Sun Wen-Tao, Xue Hong-Mei, Hou Hai-Tao, Chen Huan-Xin, Wang Jun, He Guo-Wei, Yang Qin
Center for Basic Medical Research & Department of Cardiovascular Surgery, TEDA International Cardiovascular Hospital, Chinese Academy of Medical Sciences & Peking Union Medical College, Tianjin, China.
School of Medicine, Nankai University, Tianjin, China.
Ann Transl Med. 2021 Apr;9(8):625. doi: 10.21037/atm-20-6821.
Hyperhomocysteinemia is an independent risk factor for atherosclerotic heart disease. We previously demonstrated that disruption of calcium-activated potassium (K) channel activity is involved in homocysteine-induced dilatory dysfunction of porcine coronary arteries. Recently we reported that the K channel family, including large-, intermediate-, and small-conductance K (BK, IK, and SK) subtypes, are abundantly expressed in human internal mammary artery (IMA). In this study, we further investigated whether homocysteine affects the expression and functionality of the K channel family in this commonly used graft for coronary artery bypass surgery (CABG).
Residual IMA segments obtained from patients undergoing CABG were studied in a myograph for the role of K subtypes in both vasorelaxation and vasoconstriction. The expression and distribution of K subtypes were detected by Western blot and immunohistochemistry.
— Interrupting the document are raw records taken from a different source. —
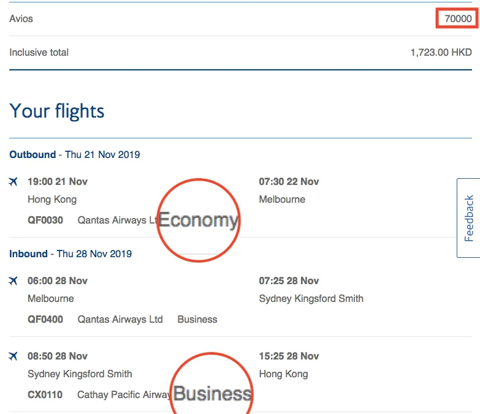Select the Outbound section label
The height and width of the screenshot is (414, 480).
tap(32, 155)
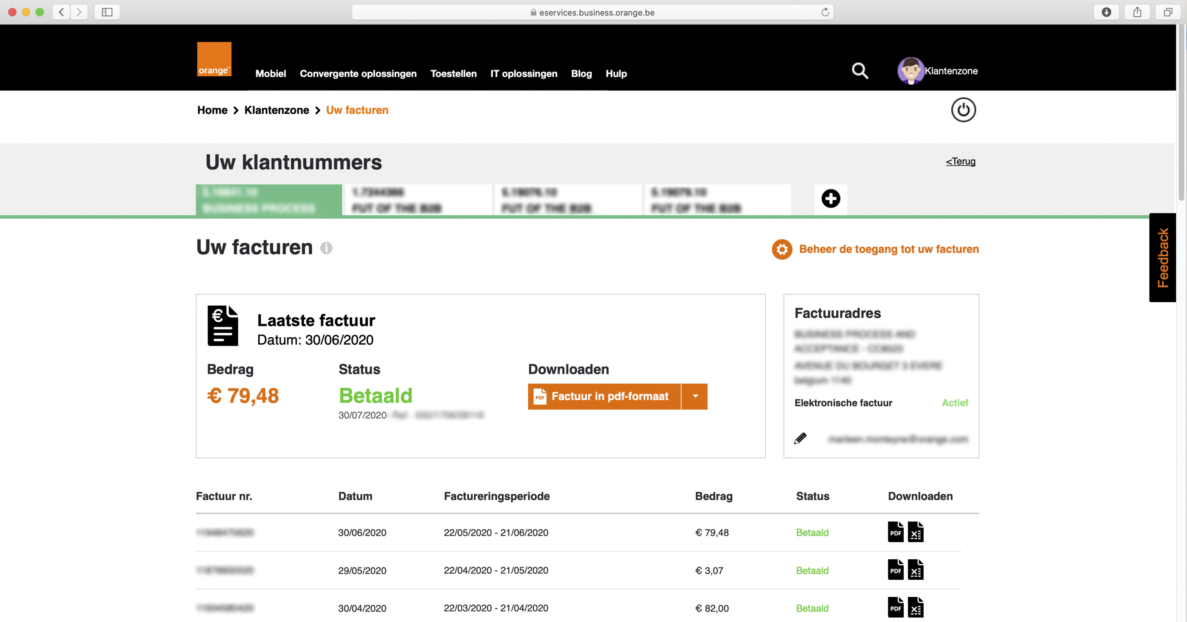Click the plus icon to add a customer number
Image resolution: width=1187 pixels, height=622 pixels.
tap(830, 199)
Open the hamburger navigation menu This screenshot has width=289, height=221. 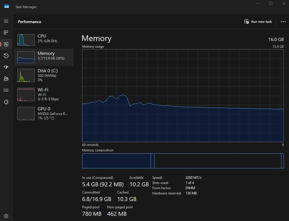pyautogui.click(x=6, y=21)
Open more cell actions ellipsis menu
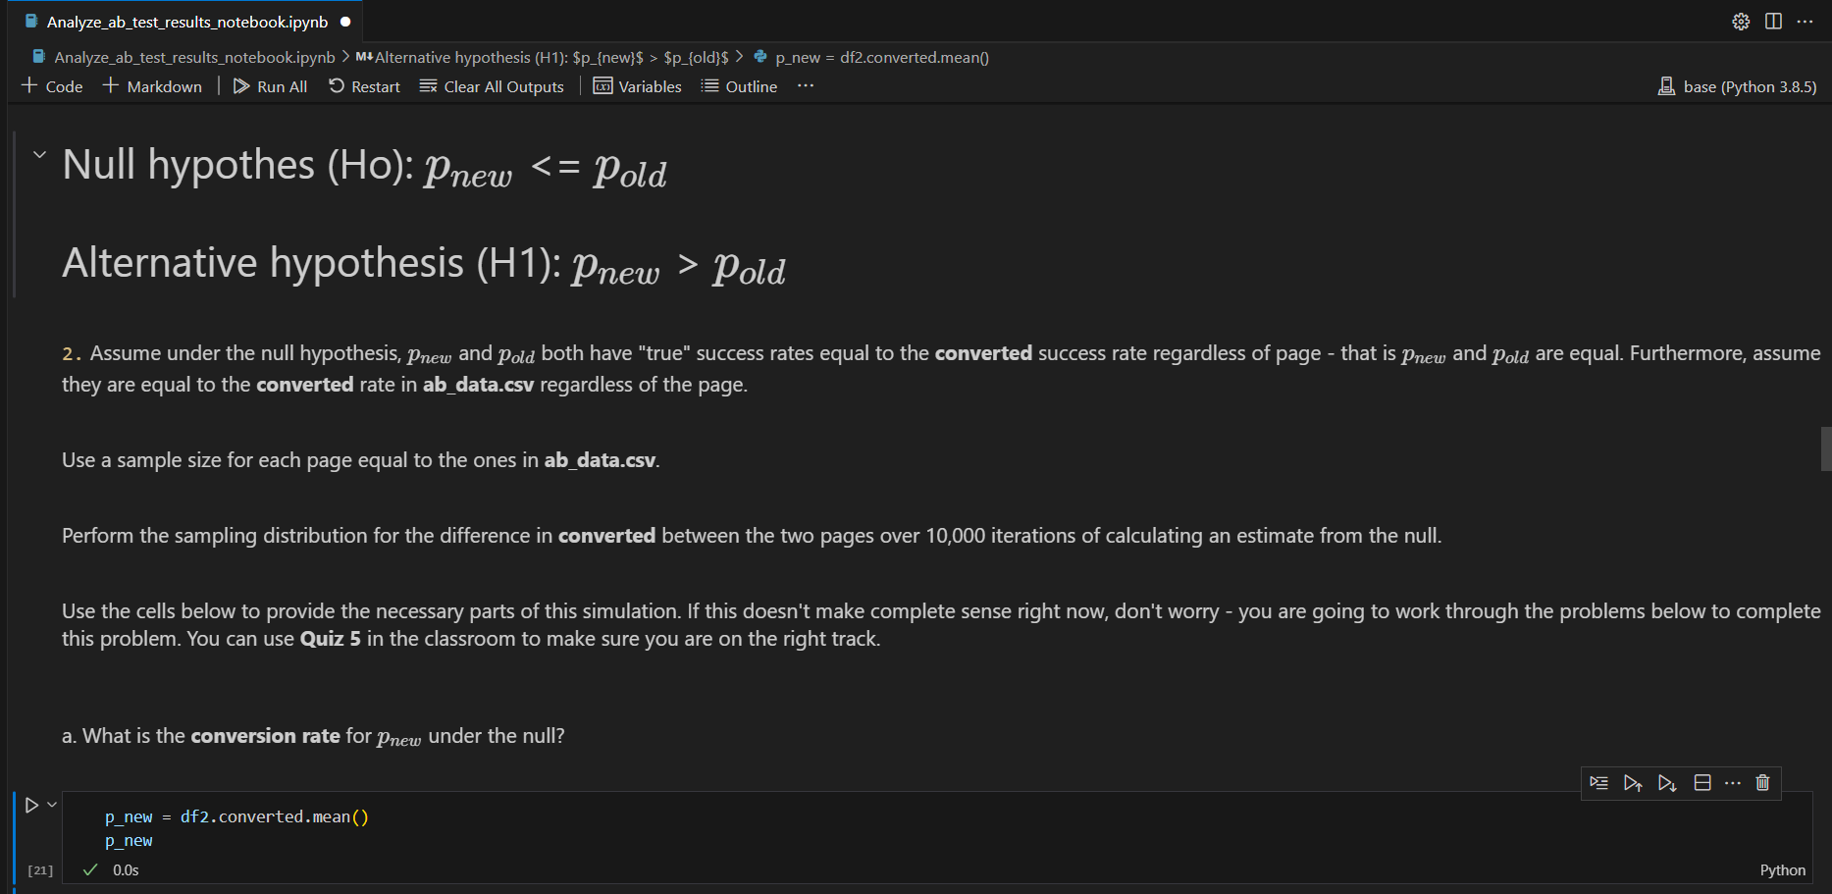Image resolution: width=1832 pixels, height=894 pixels. coord(1733,782)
Both the BK channel activator NS1619 and the IK/SK channel activator NS309 evoked significant IMA relaxation. Homocysteine exposure suppressed NS1619-induced relaxation whereas showed no influence on NS309-induced response. Blockade of BK but not IK and SK subtypes significantly suppressed acetylcholine-induced relaxation and enhanced U46619-induced contraction. Homocysteine compromised the vasodilating activity of the BK subtype in IMA, associated with a lowered protein level of the BK β1-subunit. Homocysteine potentiated the role of IK and SK subtypes in mediating endothelium-dependent relaxation without affecting the expression of these channels.
Homocysteine reduces the expression of BK β1-subunit and compromises the vasodilating activity of BK channels in IMA. Unlike BK, IK and SK subtypes are unessential for IMA vasoregulation, whereas the loss of BK functionality in hyperhomocysteinemia enhances the role of IK and SK subtypes in mediating endothelial dilator function. Targeting BK channels may form a strategy to improve the postoperative graft performance in CABG patients with hyperhomocysteinemia who receive IMA grafting.
高同型半胱氨酸血症是动脉粥样硬化性心脏病的独立危险因素。我们之前证明,钙激活钾(K)通道活性的破坏参与了同型半胱氨酸诱导的猪冠状动脉舒张功能障碍。最近我们报道,包括大电导、中电导和小电导K(BK、IK和SK)亚型在内的K通道家族在人乳内动脉(IMA)中大量表达。在本研究中,我们进一步研究了同型半胱氨酸是否影响这种常用于冠状动脉旁路移植术(CABG)的移植物中K通道家族的表达和功能。
从接受CABG的患者获取的残余IMA节段在肌动描记器中进行研究,以探讨K亚型在血管舒张和血管收缩中的作用。通过蛋白质印迹法和免疫组织化学检测K亚型的表达和分布。
BK通道激活剂NS1619和IK/SK通道激活剂NS309均引起IMA显著舒张。同型半胱氨酸暴露抑制了NS1619诱导的舒张,而对NS309诱导的反应无影响。阻断BK亚型而非IK和SK亚型可显著抑制乙酰胆碱诱导的舒张并增强U46619诱导的收缩。同型半胱氨酸损害了IMA中BK亚型的舒张活性,这与BKβ1亚基的蛋白水平降低有关。同型半胱氨酸增强了IK和SK亚型在介导内皮依赖性舒张中的作用,而不影响这些通道的表达。
同型半胱氨酸降低了IMA中BKβ1亚基的表达并损害了BK通道的舒张活性。与BK不同,IK和SK亚型对IMA血管调节并非必需,而高同型半胱氨酸血症中BK功能的丧失增强了IK和SK亚型在介导内皮舒张功能中的作用。针对BK通道可能形成一种策略,以改善接受IMA移植的高同型半胱氨酸血症CABG患者的术后移植物性能。